Work to complete:
Report only the number of lines below in which the string "settings" appears.

Information supplied:

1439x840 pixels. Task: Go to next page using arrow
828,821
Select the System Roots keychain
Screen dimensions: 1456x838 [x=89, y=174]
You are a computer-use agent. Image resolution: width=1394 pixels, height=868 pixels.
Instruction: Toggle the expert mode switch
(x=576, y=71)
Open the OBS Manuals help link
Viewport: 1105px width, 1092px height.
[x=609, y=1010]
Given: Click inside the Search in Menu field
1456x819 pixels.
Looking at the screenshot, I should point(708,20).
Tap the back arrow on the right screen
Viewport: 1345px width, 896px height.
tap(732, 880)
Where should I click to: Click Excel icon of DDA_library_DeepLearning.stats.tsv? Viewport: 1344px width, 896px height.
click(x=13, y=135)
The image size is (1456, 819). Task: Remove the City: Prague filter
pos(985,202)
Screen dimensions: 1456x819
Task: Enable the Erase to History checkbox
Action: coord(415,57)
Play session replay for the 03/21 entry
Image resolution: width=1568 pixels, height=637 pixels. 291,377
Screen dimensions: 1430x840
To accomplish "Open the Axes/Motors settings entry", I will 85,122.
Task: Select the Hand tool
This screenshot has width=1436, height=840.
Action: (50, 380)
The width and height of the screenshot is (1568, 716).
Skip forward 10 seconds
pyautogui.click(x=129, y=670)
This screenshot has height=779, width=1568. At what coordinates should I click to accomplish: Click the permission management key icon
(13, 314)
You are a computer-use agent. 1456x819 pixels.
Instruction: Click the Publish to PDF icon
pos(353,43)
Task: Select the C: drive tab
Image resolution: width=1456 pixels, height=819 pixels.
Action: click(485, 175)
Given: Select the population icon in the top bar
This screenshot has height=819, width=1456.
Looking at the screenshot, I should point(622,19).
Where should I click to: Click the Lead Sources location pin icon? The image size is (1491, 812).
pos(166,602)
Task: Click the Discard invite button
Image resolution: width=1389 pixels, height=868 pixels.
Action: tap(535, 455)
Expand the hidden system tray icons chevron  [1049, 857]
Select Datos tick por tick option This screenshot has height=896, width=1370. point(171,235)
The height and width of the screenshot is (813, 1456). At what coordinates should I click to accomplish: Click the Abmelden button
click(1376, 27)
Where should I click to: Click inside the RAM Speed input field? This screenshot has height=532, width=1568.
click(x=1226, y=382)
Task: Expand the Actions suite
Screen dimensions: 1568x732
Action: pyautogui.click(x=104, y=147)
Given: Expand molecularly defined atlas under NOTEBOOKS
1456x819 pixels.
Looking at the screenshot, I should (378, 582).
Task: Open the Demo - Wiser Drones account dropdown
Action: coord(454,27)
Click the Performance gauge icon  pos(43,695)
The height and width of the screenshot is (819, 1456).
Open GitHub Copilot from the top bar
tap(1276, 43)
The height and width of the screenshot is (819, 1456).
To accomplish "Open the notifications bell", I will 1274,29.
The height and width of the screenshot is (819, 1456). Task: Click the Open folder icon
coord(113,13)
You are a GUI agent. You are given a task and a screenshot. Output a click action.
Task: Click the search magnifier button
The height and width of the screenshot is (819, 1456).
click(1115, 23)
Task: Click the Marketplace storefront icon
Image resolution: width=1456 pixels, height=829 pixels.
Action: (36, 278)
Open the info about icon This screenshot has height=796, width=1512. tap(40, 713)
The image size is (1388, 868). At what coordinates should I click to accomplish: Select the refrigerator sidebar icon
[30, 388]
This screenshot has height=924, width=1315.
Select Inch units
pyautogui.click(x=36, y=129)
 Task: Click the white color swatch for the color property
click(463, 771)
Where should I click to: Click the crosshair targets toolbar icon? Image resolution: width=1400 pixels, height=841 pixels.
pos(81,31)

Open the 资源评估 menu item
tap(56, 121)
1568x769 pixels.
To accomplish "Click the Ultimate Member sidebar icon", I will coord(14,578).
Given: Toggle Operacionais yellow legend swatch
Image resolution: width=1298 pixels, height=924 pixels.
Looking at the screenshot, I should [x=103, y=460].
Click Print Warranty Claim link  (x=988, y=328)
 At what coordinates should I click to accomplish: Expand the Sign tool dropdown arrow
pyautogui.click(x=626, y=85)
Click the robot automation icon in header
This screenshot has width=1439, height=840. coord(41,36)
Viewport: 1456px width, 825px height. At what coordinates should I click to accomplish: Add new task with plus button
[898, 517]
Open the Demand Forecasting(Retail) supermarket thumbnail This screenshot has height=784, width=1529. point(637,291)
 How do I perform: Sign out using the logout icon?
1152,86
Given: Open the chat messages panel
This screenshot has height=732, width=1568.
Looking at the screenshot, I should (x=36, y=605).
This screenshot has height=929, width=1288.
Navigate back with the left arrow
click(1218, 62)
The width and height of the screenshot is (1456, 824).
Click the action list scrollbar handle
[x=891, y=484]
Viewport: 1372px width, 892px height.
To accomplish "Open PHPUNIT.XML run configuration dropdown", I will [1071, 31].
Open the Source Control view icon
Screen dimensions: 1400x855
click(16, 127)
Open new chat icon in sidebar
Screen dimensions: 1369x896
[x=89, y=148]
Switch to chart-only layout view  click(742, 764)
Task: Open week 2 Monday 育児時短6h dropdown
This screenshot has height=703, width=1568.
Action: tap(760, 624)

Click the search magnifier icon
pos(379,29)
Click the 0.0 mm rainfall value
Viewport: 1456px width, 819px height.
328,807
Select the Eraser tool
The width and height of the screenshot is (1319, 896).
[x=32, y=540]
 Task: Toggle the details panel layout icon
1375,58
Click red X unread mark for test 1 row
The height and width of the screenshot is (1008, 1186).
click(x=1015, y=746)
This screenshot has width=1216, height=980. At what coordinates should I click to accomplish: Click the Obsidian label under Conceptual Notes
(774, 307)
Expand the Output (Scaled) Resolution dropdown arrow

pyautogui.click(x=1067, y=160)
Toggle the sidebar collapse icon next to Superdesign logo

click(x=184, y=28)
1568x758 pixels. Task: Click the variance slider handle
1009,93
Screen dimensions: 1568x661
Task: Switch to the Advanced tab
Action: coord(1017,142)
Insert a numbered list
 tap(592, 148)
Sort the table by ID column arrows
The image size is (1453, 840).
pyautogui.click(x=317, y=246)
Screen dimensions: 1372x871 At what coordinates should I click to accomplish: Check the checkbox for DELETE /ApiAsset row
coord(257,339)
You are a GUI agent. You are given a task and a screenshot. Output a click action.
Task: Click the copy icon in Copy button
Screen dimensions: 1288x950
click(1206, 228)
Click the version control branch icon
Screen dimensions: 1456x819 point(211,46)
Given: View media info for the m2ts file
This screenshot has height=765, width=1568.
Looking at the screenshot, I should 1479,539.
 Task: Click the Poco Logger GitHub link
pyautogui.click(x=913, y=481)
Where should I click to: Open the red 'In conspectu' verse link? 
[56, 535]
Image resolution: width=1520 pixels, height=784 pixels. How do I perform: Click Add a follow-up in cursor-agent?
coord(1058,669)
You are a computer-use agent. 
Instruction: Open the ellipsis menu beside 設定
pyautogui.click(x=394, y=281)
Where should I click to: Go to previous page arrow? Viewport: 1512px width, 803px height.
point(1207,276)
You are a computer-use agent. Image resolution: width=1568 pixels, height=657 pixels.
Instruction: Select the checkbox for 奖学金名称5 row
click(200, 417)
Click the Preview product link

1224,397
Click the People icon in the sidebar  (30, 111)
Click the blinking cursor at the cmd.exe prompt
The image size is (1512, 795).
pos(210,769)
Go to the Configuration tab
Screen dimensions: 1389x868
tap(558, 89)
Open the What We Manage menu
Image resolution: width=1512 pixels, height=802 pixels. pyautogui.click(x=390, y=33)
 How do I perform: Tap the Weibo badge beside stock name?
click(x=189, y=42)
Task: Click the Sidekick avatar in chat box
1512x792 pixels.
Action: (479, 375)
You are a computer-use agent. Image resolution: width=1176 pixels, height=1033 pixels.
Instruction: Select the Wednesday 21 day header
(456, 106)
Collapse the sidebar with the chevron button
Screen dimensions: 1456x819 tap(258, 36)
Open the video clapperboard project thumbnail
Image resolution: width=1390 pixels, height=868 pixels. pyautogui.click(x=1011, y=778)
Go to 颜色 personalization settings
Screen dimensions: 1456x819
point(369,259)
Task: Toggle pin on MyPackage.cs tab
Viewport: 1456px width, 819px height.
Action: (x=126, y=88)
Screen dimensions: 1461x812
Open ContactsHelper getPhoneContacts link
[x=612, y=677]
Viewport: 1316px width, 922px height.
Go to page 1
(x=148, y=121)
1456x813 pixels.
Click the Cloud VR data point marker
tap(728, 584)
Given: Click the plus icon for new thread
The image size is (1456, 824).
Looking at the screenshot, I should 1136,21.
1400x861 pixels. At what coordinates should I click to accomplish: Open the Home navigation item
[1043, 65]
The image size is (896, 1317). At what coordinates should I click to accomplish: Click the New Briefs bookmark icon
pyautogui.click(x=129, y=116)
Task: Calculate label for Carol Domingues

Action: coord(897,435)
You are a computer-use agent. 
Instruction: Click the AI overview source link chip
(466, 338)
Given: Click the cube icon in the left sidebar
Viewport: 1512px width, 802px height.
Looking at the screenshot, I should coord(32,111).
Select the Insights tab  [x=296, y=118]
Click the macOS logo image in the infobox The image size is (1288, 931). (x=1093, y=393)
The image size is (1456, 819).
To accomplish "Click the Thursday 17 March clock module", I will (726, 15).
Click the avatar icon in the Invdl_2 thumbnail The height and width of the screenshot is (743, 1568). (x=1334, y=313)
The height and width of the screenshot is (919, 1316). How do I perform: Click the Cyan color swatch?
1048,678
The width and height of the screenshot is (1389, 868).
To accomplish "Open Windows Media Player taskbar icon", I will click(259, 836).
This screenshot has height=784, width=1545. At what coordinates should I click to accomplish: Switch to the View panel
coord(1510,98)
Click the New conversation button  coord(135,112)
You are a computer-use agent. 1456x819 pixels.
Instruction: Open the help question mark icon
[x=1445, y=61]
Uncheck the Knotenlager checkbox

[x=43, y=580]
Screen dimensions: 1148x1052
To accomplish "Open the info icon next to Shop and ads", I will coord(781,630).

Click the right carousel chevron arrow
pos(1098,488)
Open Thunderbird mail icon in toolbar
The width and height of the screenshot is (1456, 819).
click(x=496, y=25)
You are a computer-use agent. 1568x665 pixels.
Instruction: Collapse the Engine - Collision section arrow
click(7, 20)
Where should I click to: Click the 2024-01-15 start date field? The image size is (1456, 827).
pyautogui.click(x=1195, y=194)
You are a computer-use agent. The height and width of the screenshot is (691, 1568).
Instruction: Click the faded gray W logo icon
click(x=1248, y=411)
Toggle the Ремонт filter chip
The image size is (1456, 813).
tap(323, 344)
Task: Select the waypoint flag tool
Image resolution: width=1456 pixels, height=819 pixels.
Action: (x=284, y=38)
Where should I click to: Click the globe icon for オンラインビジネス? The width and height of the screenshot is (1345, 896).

Response below:
2